What is he best known for?
The fields of study he is best known for:
- Quantum mechanics
- Composite material
- Electron
His scientific interests lie mostly in Condensed matter physics, Composite material, Nanotechnology, Ferroelectricity and Stress.
His Condensed matter physics study incorporates themes from Ab initio, Ab initio quantum chemistry methods and Interatomic potential.
His Composite material study combines topics in areas such as Thin film and Structural engineering.
His work in the fields of Carbon nanotube and Nanowire overlaps with other areas such as Template.
In his study, Oxygen and Domain wall is inextricably linked to Vacancy defect, which falls within the broad field of Ferroelectricity.
His Stress research includes elements of Delamination and Fracture mechanics.
His most cited work include:
- Photocurrent-determining processes in quasi-solid-state dye-sensitized solar cells using ionic gel electrolytes (402 citations)
- Role of Electrolytes on Charge Recombination in Dye-Sensitized TiO2 Solar Cell (1): The Case of Solar Cells Using the I-/I3- Redox Couple (261 citations)
- Application of poly(3,4-ethylenedioxythiophene) to counter electrode in dye-sensitized solar cells (182 citations)
What are the main themes of his work throughout his whole career to date?
Takayuki Kitamura mainly focuses on Composite material, Condensed matter physics, Fracture mechanics, Ferroelectricity and Structural engineering.
His Composite material research incorporates elements of Thin film and Edge.
His work investigates the relationship between Thin film and topics such as Substrate that intersect with problems in Silicon.
His Condensed matter physics research incorporates themes from Ab initio, Ab initio quantum chemistry methods and Multiferroics.
His Fracture mechanics research incorporates elements of Fracture toughness, Metallurgy, Stress field and Fracture.
His Ferroelectricity research is multidisciplinary, incorporating perspectives in Polarization, Nanotechnology, Electric field and Density functional theory.
He most often published in these fields:
- Composite material (41.26%)
- Condensed matter physics (22.38%)
- Fracture mechanics (16.36%)
What were the highlights of his more recent work (between 2015-2021)?
- Condensed matter physics (22.38%)
- Composite material (41.26%)
- Ferroelectricity (13.43%)
In recent papers he was focusing on the following fields of study:
Takayuki Kitamura mostly deals with Condensed matter physics, Composite material, Ferroelectricity, Fracture mechanics and Nanoscopic scale.
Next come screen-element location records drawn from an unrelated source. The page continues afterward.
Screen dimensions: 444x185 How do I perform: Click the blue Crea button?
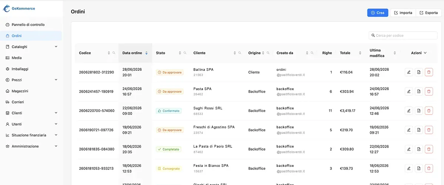[x=377, y=13]
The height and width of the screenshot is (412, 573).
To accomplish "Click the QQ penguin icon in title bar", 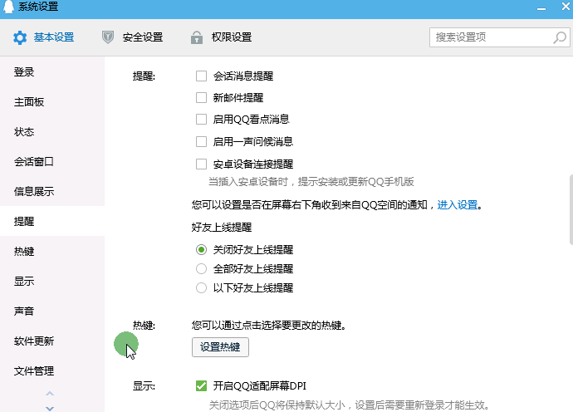I will coord(9,6).
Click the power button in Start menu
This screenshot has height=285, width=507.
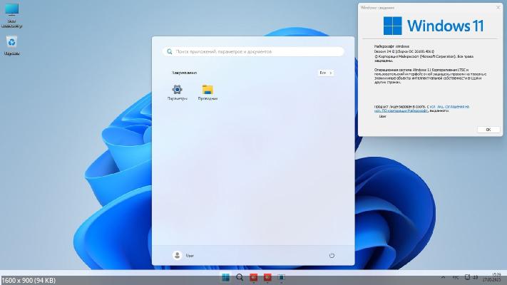332,255
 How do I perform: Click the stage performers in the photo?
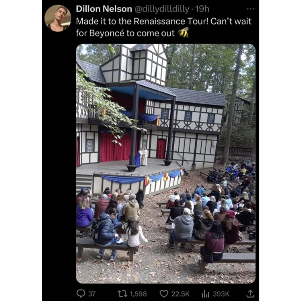[x=141, y=157]
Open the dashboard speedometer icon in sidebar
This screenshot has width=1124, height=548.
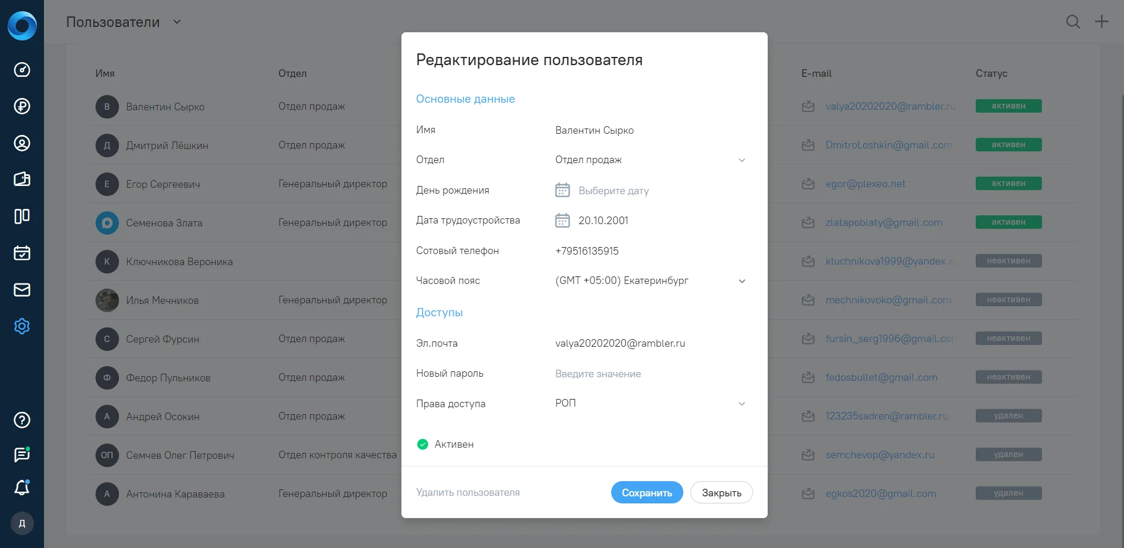pyautogui.click(x=22, y=70)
Within one scientific family, he focuses on topics pertaining to Multiferroics under Condensed matter physics, and may sometimes address concerns connected to Magnetism.
Takayuki Kitamura combines subjects such as Single crystal and Copper with his study of Composite material.
His work carried out in the field of Ferroelectricity brings together such families of science as Nanostructure, Polarization, Electric field and Ferromagnetism.
Takayuki Kitamura has researched Fracture mechanics in several fields, including Silicon, Continuum, Stress field, Mechanics and Brittle fracture.
His study in Mechanics is interdisciplinary in nature, drawing from both Strain rate, Stress intensity factor and Plasticity.
Between 2015 and 2021, his most popular works were:
- A review on the application of modified continuum models in modeling and simulation of nanostructures (65 citations)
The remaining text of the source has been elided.